Each folder in this repository corresponds to a separate component of the Rikolti data pipeline. As of this writing on November 14th, 2022, metadata_fetcher
and metadata_mapper
are the most developed, while the others are left over from an earlier prototype.
Clone the repository. This documentation assumes you've cloned into ~/Projects/
.
cd ~/Projects/
git clone [email protected]:ucldc/rikolti.git
Set up a python environment using python version 3.9. I'm working on a mac with a bash shell. I use pyenv to manage python versions and I use python3 venv to manage a python virtual environment located in ~/.venv/rikolti/
. The following commands are meant to serve as a guide - please check the installation instructions for pyenv for your own environment.
# install pyenv
brew update
brew install pyenv
echo 'eval "$(pyenv init -)"' >> ~/.bash_profile
source ~/.bash_profile
# install python3.9 and set it as the local version
pyenv install 3.9
cd ~/Projects/rikolti/
pyenv local 3.9
python --version
# > Python 3.9.15
# create python virtual environment
python -m venv ~/.venv/rikolti/
source ~/.venv/rikolti/bin/activate
# install dependencies
cd metadata_fetcher/
pip install -r requirements.txt
cd ../metadata_mapper/
pip install -r requirements.txt
Currently, I only use one virtual environment, even though each folder located at the root of this repository represents an isolated component. If dependency conflicts are encountered, I'll wind up creating separate environments.
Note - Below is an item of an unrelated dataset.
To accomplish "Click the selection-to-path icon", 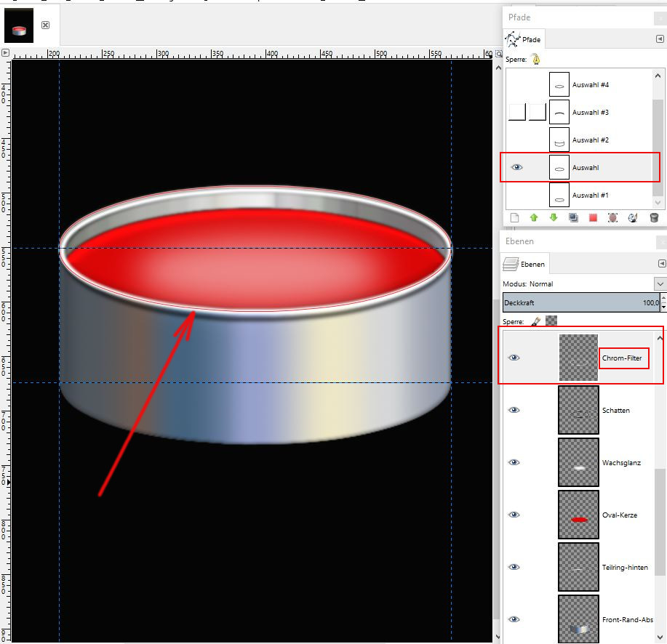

Note: We tried using sam local
to develop the app locally and found that the overhead makes for a clunky and slow process that doesn't offer advantages over the local virtualenv development setup described above. We are using AWS SAM to build and deploy the lambda applications, however (see below).
After cloning the repo, run script/up
to build and start the container. The
container will continue running until stopped. As most development tasks take place in
the Python console, there are two commands for starting the console in the
metadata_fetcher and metadata_mapper modules. They are:
bin/map
- starts the console from within the mapper module
bin/fetch
- starts the console from within the fetcher module
These commands install pip requirements and start an ipython console session.
The autoreload
ipython extension is automatically loaded. Typing
autoreload
or, just r
in the console with reload all loaded modules.
To run other commands in the container, run docker compose exec
from the
project root:
docker compose exec python ls -al
The Rikolti Wiki contains lots of helpful technical information. The GitHub Issues tool tracks Rikolti development tasks. We organize issues using the GitHub project board Rikolti MVP to separate work out into Milestones and Sprints.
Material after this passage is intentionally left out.